Source ::

***

D: Could you address key points from your "Writing in the New Publishing Paradigm"?


C: Along with a couple of other pieces of mine, "How to Save Literature" and "The Road to Cantaraville", "The New Paradigm" chronicles the story of how Michael and I came to organize and support, then at last publish, talented but under-read writers. We'd both had experience in traditional publishing -- Michael, before he was drafted for Vietnam in the 1960s, edited a college-based poetry magazine, while I spent the early 80s freelance copywriting for houses like Macmillan, Doubleday and Ballantine. When we took a year off to live in Paris in 1999, we founded an English-language writers group which met every other week in the tiny flat we sublet in the 20th Arrondissement (by tradition the "Rouge" or Communist part of the city). After we returned to the States, we started up the group again in San Francisco, calling it PariSalon4665 after its website's old Geocities address. Then a year or so after 9/11 we moved back to New York (our son had been born there during our sojourn in the early 80s) where, through a couple of strange turns of luck, we launched Cantarabooks and then Cantaraville.


From the outset we decided not to operate like the more established small presses. Recent innovations in technology had created a New Paradigm, a new book world where it was possible for anyone at all to be published by for less than ten dollars; where an enterprising author could self-publish her novel, aggressively market it and make the New York Times bestseller list, like M.J. Rose with Lip Service; where a farsighted publishing company could make its fortune selling instantly downloadable ebooks of erotic fiction to women in the Midwest, like Ellora's Cave. If anyone can write and publish a book, why publish under someone else's imprint?


The missing element has been editorial presence: the opportunity to collaborate with disinterested professionals possessing the skills to help shape and clarify a work; to gain prestige by being published by professionals with high standards of excellence. To participate in the eons-old Literary Dialogue, in other words. Until about twenty years ago, before the age of bottom-line gatekeepers, an author could submit directly to St. Martin's or other independent press in the certainty that someone there would at least seriously read and consider his work. When the foreign conglomerates started buying up our country's largest publishing houses and mandating them to concentrate foremost on profits, we were robbed of the aesthetic guidance those houses had traditionally provided.


But let me get back to that New Paradigm essay. There was a long quiet stretch in the late 80s and early 90s when I was chiefly a housewife and mother, but even then I wrote, published and distributed zines (handmade magazines with small print runs). This sort of activity was encouraged by the times, the heyday of the DIY (Do-It-Yourself) movement in musical, cartoon and textual expression which was able to take root only because of two immense technological leaps in dissemination/distribution: cassette recorder-players and public copying machines. I maintain in my essay that our current wave of small-press publishing takes its cues not from traditional business (that is, as an attempt to supplant a failing institution with a new institution) but from the even older tradition of DIY. I say older because in this country it goes as far back as Tom Paine, the Revolution's pamphleteer and maverick.


Only a little further on, the rise of the internet in the mid-90s promised to make the publishing game a game that anyone could play regardless of age, race, class, gender, economic or physical limitation. I have to say that being fiftyish, female and Filipino-American (an ethnic group which hasn't yet been generally assimilated into American letters), I've all too easily slipped into feelings of exclusion. But the ease, cheapness and instantaneity of the new technology -- of print-on-demand, blogs, PDF downloads, online zines and so forth -- have enabled me and other writers on the fringes to communicate with each other, to write to and for each other. For all the potshots they've taken, the internet and other technologies of the New Paradigm actually encourage talent. Yes, there's been an immense output of crap, but in that crap there are one or two diamonds. Regulation isn't the answer. Exercising critical choice is.

***

Given instruction 1 ::
Decide whether each statement below agrees with the interview. Answer yes or no for each, and quote the words from the interview that settle it.
(a) The writers group founded in Paris met every other week in a flat in the 20th Arrondissement.
(b) The speaker holds that the current wave of small-press publishing takes its cues from traditional business.
(c) The speaker names regulation as the answer to the large output of poor writing.

***

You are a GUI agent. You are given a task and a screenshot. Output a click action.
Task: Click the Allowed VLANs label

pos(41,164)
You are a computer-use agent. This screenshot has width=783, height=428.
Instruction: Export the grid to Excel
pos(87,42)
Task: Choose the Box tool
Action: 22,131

***

Given instruction 2 :: Swap "grid" for "table" in the records between the line holding "You are a computer-use" and the end of the records, inclusive, and write out only those lines.

Written solution 1 ::
(a) Yes: "met every other week in the tiny flat we sublet in the 20th Arrondissement"
(b) No: "takes its cues not from traditional business"
(c) No: "Regulation isn't the answer."

Written solution 2 ::
You are a computer-use agent. This screenshot has width=783, height=428.
Instruction: Export the table to Excel
pos(87,42)
Task: Choose the Box tool
Action: 22,131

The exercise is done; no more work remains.